I don't disagree with any of this. But at this point, economic disaster isn't going to be avoided. There is no policy (whether Earthly or Martian) that is both curative and politically feasible. The hole that's been dug is too deep and things are past the point of no return. (As AF put it, one might just as well try to "dog paddle the 4 light years to Alpha Centauri.") The only question now is when and how reality will finally call in its chips, not whether we can win enough of them back to stave off catastrophe. We can't. Either nothing at all is going to be done, or whatever little will be done will be too late and woefully insufficient. Like trying to command the tides, agitating against the event itself [1] will serve little purpose except as an exercise in futility and a demonstration of impotence, which can only frustrate and dishearten us.
Regardless of our endeavors, the can is going to continue to be kicked until the road runs out. That is the nature of the beast that has been created, and there is nothing we can do about it; perhaps once there was, but the beast's momentum is now too great. If anything, it may be for the best that the inevitable not be delayed, even if we could stave it off for a while longer. Drawing things out might well make the consequences worse - broader, deeper and more intractable.

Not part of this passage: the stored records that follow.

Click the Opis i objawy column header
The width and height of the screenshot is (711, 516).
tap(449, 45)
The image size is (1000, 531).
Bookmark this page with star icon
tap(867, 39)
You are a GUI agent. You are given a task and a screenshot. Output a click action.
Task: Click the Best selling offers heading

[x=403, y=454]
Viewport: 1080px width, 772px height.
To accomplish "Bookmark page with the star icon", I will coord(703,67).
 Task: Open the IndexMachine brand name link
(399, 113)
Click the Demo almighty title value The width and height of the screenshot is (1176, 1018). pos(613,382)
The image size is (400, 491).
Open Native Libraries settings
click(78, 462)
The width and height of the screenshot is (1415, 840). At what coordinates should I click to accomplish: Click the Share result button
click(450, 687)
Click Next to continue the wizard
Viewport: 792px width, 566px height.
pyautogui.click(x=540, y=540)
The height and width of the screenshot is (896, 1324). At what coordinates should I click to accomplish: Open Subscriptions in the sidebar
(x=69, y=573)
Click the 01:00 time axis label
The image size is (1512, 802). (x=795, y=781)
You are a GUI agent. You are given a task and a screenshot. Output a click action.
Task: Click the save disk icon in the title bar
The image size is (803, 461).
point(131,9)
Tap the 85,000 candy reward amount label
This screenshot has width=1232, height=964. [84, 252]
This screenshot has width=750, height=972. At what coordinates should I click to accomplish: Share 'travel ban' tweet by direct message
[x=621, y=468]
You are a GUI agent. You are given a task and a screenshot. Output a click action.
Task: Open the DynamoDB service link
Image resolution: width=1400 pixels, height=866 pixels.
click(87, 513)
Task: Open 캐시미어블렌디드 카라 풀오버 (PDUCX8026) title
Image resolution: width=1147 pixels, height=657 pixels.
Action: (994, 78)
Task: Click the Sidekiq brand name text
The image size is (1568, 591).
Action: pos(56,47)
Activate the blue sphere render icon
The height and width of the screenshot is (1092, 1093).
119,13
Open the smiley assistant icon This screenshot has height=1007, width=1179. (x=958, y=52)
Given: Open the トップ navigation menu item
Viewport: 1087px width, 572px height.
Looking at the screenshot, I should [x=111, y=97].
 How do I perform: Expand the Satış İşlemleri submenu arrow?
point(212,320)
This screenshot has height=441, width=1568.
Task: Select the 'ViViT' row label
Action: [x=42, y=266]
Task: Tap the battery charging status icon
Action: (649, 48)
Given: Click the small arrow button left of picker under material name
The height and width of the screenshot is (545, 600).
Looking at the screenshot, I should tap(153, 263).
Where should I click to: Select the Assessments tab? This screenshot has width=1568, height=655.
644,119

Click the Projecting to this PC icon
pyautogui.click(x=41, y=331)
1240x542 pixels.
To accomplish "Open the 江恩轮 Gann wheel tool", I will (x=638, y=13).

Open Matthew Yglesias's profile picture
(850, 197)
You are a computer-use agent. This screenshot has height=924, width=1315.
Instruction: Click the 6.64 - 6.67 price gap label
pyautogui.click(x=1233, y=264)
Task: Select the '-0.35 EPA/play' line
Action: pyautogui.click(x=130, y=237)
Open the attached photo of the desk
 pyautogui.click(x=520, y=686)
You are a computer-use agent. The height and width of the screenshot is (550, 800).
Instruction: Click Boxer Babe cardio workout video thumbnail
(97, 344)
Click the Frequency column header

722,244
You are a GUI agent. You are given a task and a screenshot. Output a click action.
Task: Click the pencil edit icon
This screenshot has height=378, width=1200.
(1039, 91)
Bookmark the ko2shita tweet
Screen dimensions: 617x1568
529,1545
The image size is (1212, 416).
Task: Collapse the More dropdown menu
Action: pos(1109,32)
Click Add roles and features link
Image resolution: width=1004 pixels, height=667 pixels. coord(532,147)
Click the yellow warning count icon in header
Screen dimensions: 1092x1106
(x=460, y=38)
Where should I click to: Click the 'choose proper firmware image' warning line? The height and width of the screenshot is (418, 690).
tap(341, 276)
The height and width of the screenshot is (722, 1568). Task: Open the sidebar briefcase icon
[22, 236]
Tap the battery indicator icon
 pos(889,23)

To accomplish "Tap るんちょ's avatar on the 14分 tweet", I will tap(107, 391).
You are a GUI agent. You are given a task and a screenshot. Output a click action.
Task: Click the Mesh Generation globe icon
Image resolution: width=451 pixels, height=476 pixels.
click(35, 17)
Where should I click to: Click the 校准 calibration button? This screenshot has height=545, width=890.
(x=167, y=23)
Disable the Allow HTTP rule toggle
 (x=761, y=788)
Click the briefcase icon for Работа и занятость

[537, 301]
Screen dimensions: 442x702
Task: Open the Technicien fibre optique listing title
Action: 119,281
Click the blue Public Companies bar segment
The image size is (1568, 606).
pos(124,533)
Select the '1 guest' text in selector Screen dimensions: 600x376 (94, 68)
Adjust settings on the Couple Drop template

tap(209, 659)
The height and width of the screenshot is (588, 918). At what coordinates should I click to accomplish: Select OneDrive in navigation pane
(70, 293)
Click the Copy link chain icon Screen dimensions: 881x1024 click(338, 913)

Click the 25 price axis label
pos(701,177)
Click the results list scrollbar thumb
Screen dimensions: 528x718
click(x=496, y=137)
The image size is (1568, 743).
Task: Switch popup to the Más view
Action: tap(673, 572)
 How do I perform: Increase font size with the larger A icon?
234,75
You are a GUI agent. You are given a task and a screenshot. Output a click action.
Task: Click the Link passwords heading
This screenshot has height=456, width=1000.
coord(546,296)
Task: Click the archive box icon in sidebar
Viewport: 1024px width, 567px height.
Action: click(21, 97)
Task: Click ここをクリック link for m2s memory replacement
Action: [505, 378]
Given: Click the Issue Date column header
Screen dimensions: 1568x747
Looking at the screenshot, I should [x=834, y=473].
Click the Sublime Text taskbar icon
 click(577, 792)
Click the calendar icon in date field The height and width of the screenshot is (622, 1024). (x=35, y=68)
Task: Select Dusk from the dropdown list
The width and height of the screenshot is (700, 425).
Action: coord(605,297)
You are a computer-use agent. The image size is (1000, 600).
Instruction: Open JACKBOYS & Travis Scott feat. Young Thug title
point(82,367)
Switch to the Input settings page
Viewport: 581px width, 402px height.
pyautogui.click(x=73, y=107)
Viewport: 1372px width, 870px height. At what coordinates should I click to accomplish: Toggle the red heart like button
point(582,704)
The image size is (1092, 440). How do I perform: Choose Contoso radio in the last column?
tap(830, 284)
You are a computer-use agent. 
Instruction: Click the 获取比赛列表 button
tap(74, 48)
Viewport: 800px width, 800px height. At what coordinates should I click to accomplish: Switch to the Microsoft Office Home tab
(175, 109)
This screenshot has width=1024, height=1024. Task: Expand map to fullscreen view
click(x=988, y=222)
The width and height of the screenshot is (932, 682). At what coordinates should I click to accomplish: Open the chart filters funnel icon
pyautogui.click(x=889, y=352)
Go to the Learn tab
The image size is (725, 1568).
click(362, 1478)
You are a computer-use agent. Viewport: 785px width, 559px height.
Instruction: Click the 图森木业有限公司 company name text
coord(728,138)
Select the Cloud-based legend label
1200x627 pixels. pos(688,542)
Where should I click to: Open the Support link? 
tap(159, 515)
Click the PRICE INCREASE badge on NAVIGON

As for cultures and economies, they do not function entirely separate from one another, like independent stovepipes associated with different fires. They are both manifestations of human action - symptoms, if you will, of the same underlying pathologies. As in any negative feedback loop, if either becomes significantly dysfunctional, the other will become so as well. This fact pertains to all political arrangements, but it is especially evident in democracies, where economic policy tends to be more tightly coupled with the whims of the masses (if only as a sop to keep them quiescent - or to marshal them in support of some party or faction).
[1] Note that I say "against the event itself." There are other practical reasons to "agitate" against economic insanity, such as for the sake of whatever notice posterity might take of our protestations (à la the "Irish monks" analogy r3v has used elsewhere). But preventing the consequences of present circumstances from running their inexorable course is not among them.